Maternal allocation of carotenoids increases tolerance to bacterial infection in brown trout.

Life-history theory predicts that iteroparous females allocate their resources differently among different breeding seasons depending on their residual reproductive value. In iteroparous salmonids there is typically much variation in egg size, egg number, and in the compounds that females allocate to their clutch. These compounds include various carotenoids whose functions are not sufficiently understood yet. We sampled 37 female and 35 male brown trout from natural streams, collected their gametes for in vitro fertilizations, experimentally produced 185 families in 7 full-factorial breeding blocks, raised the developing embryos singly (n = 2960), and either sham-treated or infected them with Pseudomonas fluorescens. We used female redness (as a measure of carotenoids stored in the skin) and their allocation of carotenoids to clutches to infer maternal strategies. Astaxanthin contents largely determined egg colour. Neither egg weight nor female size was correlated with the content of this carotenoid. However, astaxanthin content was positively correlated with larval growth and with tolerance against P. fluorescens. There was a negative correlation between female skin redness and the carotenoid content of their eggs. Although higher astaxanthin contents in the eggs were associated with an improvement of early fitness-related traits, some females appeared not to maximally support their current offspring as revealed by the negative correlation between female red skin colouration and egg carotenoid content. This correlation was not explained by female size and supports the prediction of a maternal trade-off between current and future reproduction.

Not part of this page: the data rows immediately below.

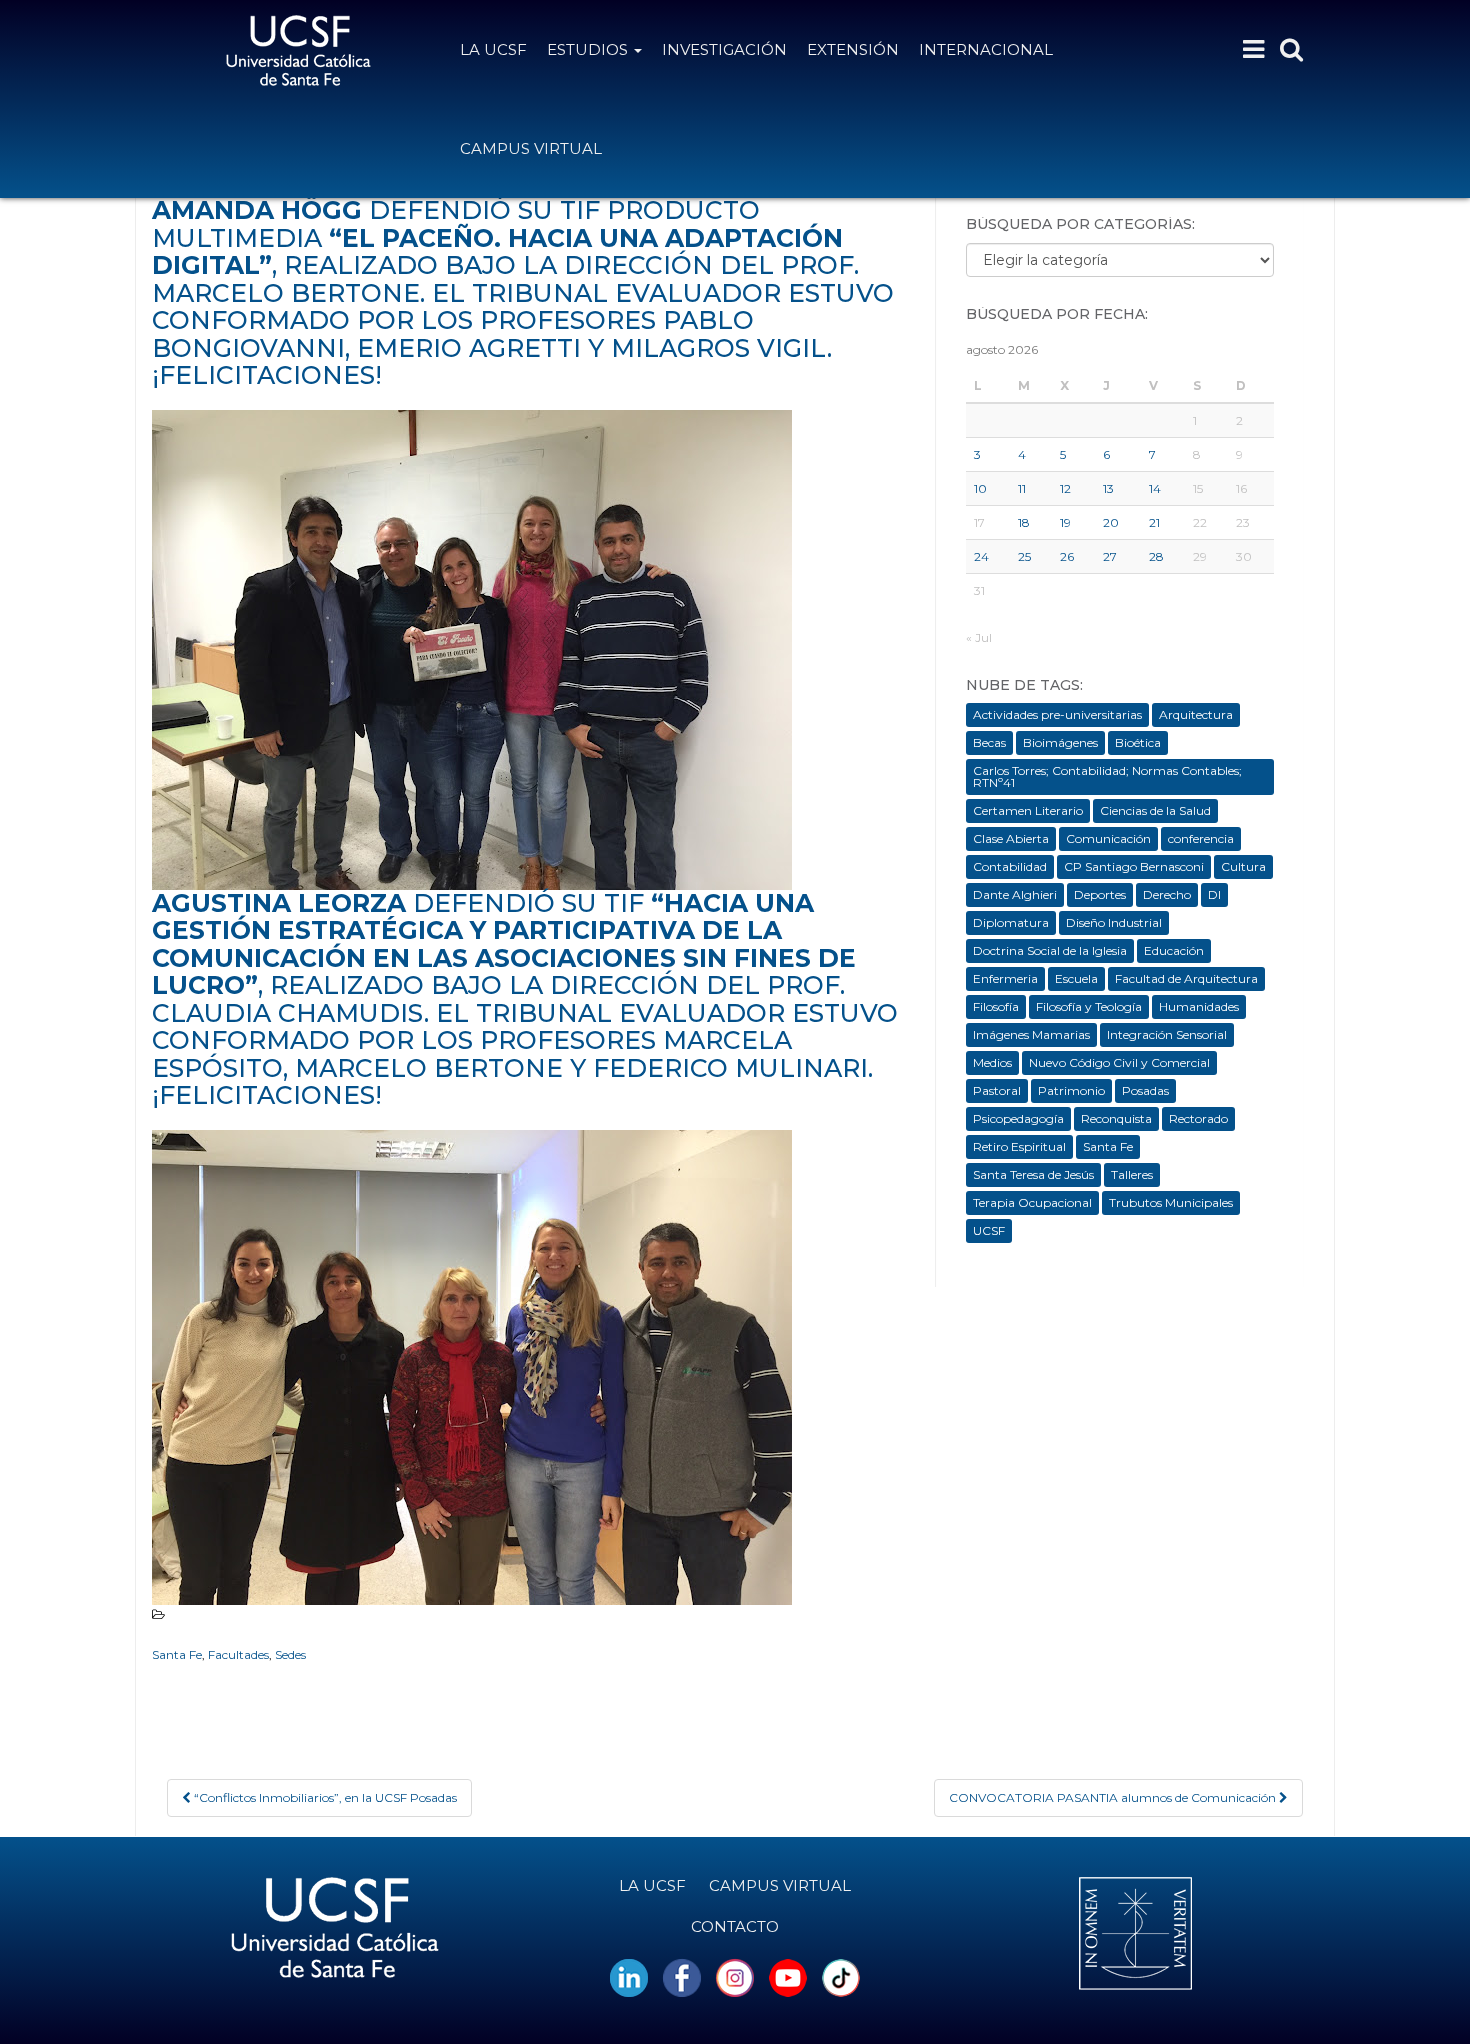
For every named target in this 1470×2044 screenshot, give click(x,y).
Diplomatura (1011, 922)
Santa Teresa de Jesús (1033, 1174)
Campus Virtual (531, 148)
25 (1024, 556)
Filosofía (996, 1006)
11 (1022, 488)
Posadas (1145, 1090)
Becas (989, 742)
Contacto (735, 1926)
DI (1214, 894)
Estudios (589, 49)
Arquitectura (1196, 714)
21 (1154, 522)
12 (1065, 488)
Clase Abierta (1011, 838)
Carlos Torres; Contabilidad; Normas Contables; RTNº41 (1107, 776)
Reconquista (1116, 1118)
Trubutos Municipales (1171, 1202)
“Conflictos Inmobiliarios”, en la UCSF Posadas (324, 1797)
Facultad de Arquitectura (1186, 978)
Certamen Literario (1028, 810)
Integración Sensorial (1167, 1034)
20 (1111, 522)
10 (980, 488)
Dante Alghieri (1015, 894)
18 (1024, 522)
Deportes (1100, 894)
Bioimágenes (1060, 742)
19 (1065, 522)
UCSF (989, 1230)
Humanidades (1199, 1006)
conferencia (1201, 838)
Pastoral (997, 1090)
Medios (992, 1062)
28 (1156, 556)
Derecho (1167, 894)
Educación (1174, 950)
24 (981, 556)
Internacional (986, 49)
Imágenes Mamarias (1031, 1034)
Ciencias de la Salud (1155, 810)
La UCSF (493, 49)
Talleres (1132, 1174)
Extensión (853, 49)
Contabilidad (1010, 866)
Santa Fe (177, 1654)
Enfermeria (1005, 978)
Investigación (724, 49)
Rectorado (1198, 1118)
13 (1108, 488)
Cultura (1243, 866)
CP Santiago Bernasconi (1134, 866)
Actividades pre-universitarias (1057, 714)
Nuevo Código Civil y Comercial (1119, 1062)
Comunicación (1108, 838)
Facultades (238, 1654)
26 (1067, 556)
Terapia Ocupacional (1032, 1202)
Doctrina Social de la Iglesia (1050, 950)
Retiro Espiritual (1019, 1146)
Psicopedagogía (1018, 1118)
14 (1155, 488)
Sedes (290, 1654)
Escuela (1076, 978)
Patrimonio (1071, 1090)
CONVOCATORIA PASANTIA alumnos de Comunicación (1114, 1797)
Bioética (1138, 742)
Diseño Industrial (1114, 922)
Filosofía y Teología (1089, 1006)
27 (1110, 556)
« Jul (979, 637)
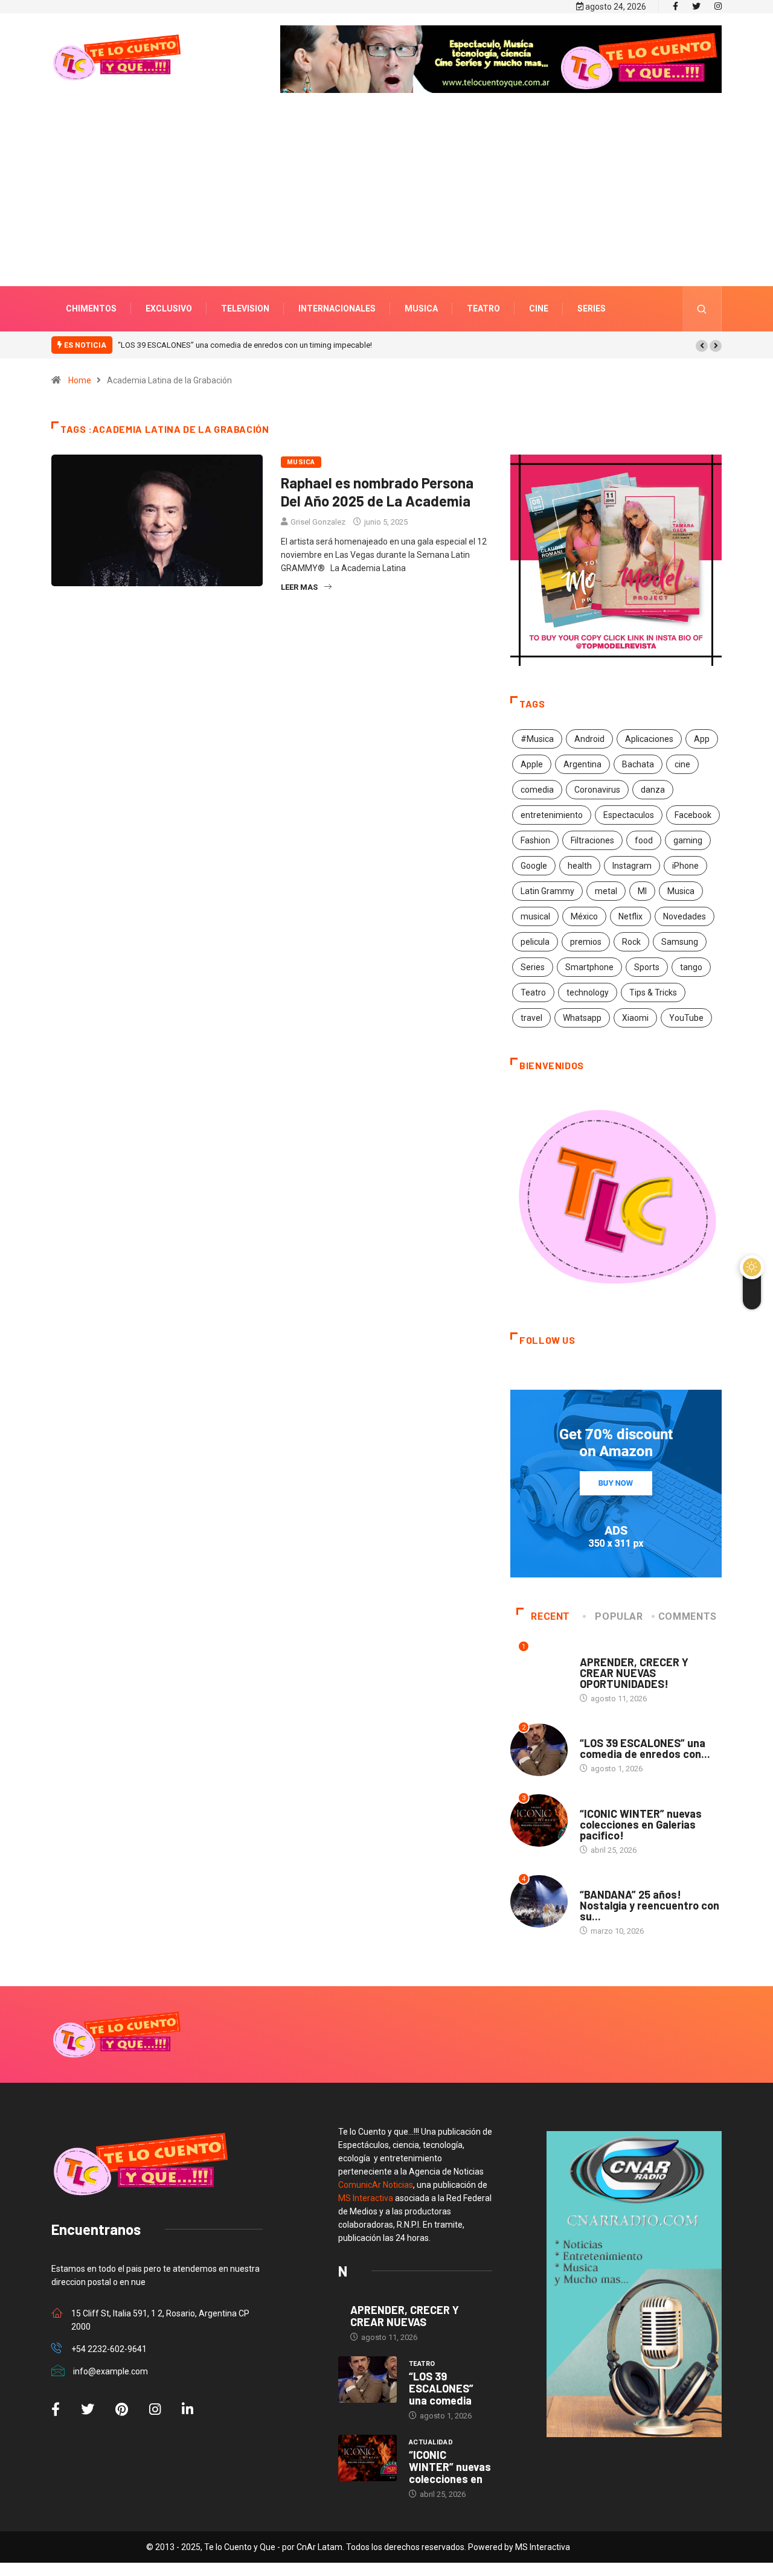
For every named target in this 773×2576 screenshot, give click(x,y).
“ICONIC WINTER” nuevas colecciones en (450, 2466)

Environmental stress linked to consumption of maternally derived carotenoids in brown trout embryos (Salmo trutta).

The yellow, orange, or red colors of salmonid eggs are due to maternally derived carotenoids whose functions are not sufficiently understood yet. Here, we studied the significance of naturally acquired carotenoids as maternal environmental effects during embryo development in brown trout (Salmo trutta). We collected eggs from wild females, quantified their egg carotenoid content, fertilized them in vitro in full-factorial breeding blocks to separate maternal from paternal effects, and raised 3,278 embryos singly at various stress conditions until hatching. We found significant sire effects that revealed additive genetic variance for embryo survival and hatching time. Dam effects were 5.4 times larger than these sire effects, indicating that maternal environmental effects play an important role in determining embryo stress tolerance. Of the eight pigment molecules that we targeted, only astaxanthin, zeaxanthin (that both affected egg redness), and lutein were detected above our confidence thresholds. No strong link could be observed between carotenoid content in unfertilized eggs and embryo mortality or hatching timing. However, the consumption of carotenoids during our stress treatment was negatively correlated to embryo survival among sib groups and explained about 14% of the maternal environmental variance. We conclude that maternally derived carotenoids play a role in the ability of embryos to cope with environmental stress, but that the initial susceptibility to the organic pollution was mainly determined by other factors.